EXERCISE BRIEF » Return, with both end lines included, exactly what the data below holds from the line with "Where should I click to: Select" through the line with "Task: Click the Reset all filter icon", though not the pictures.

Collected data entries:
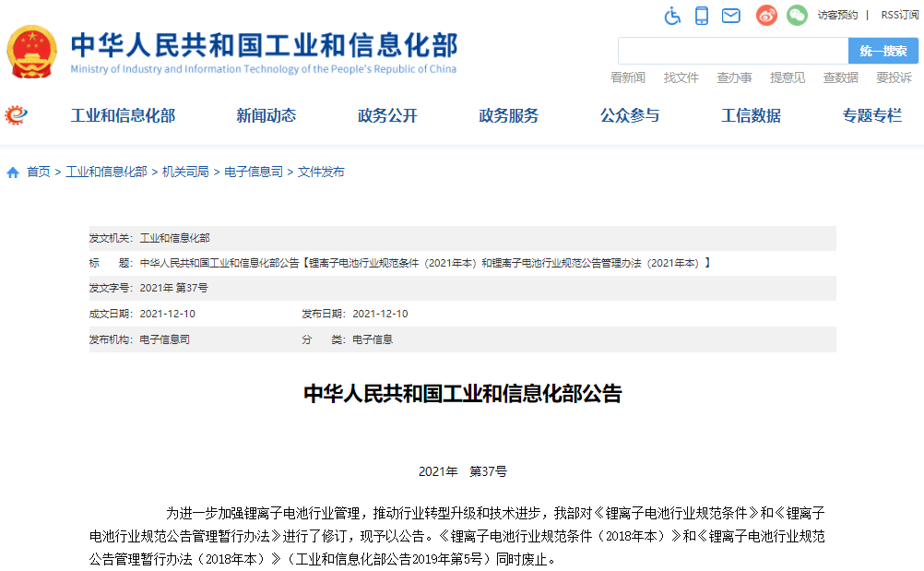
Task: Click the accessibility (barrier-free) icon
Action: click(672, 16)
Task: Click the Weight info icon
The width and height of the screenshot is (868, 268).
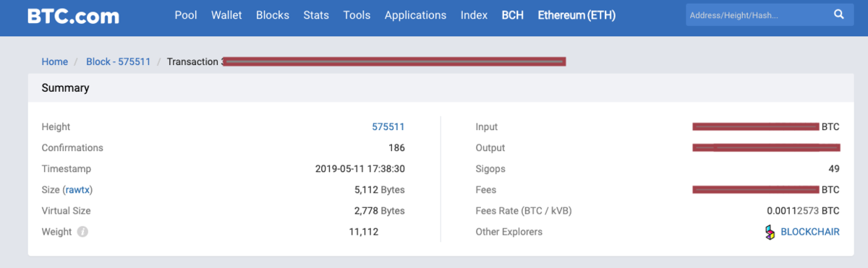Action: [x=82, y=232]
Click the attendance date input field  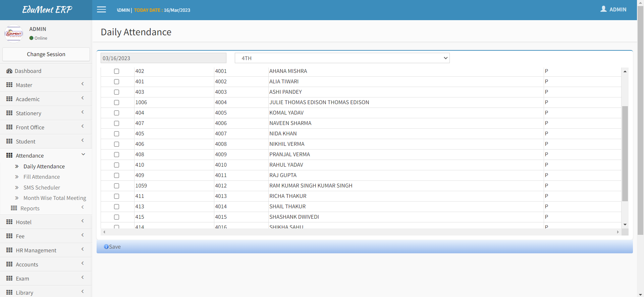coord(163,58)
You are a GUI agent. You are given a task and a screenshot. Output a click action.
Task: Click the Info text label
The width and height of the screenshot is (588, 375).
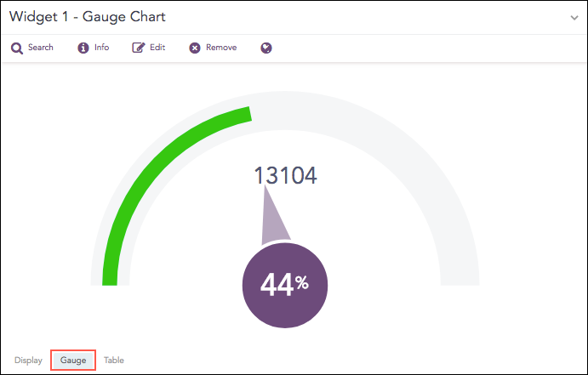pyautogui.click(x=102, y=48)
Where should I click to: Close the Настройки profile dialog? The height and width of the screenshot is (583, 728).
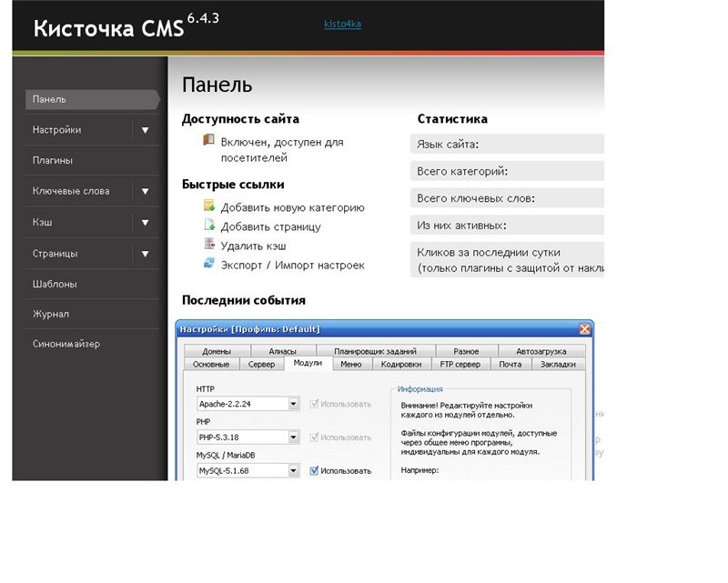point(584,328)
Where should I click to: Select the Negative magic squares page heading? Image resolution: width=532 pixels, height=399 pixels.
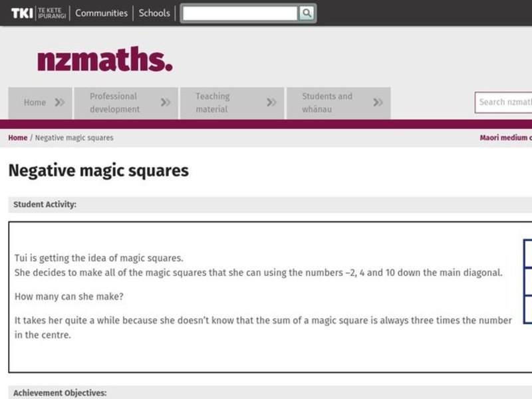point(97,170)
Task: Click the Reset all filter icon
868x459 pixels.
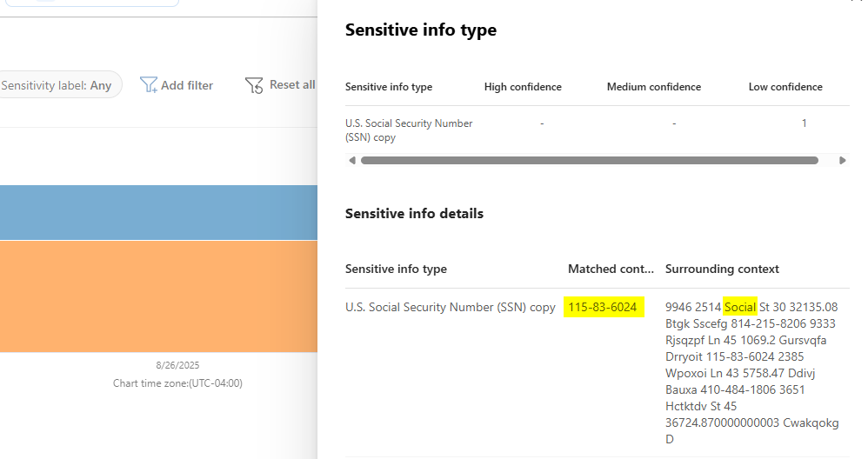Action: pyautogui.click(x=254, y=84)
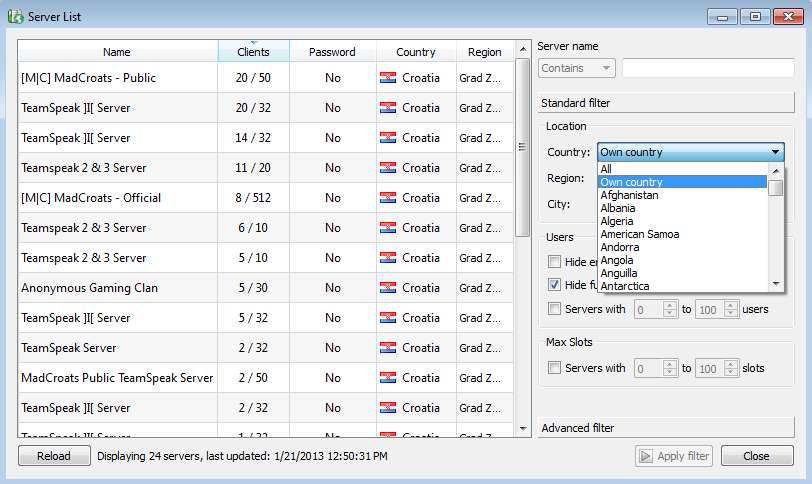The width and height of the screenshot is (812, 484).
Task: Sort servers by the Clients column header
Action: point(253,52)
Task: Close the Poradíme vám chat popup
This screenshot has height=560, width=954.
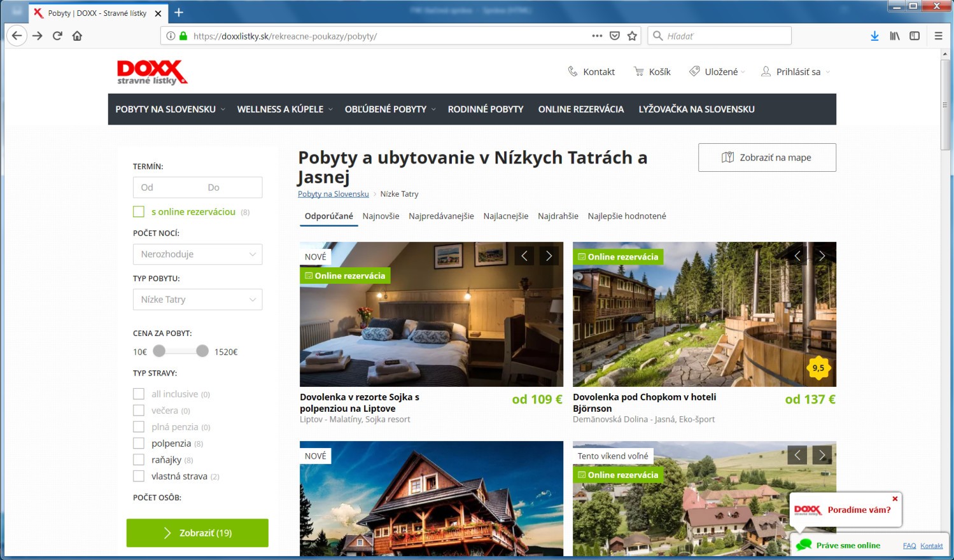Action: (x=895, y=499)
...
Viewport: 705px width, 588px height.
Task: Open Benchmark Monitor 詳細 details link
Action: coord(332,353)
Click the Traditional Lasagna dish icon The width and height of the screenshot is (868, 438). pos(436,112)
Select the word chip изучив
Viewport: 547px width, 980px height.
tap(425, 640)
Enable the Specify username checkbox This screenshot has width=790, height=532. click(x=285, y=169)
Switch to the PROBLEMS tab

OUTPUT OF THE EXERCISE »
Where should I click to: Select the Negative magic squares page heading? Image resolution: width=532 pixels, height=399 pixels.
point(97,170)
Task: Click the Reset all filter icon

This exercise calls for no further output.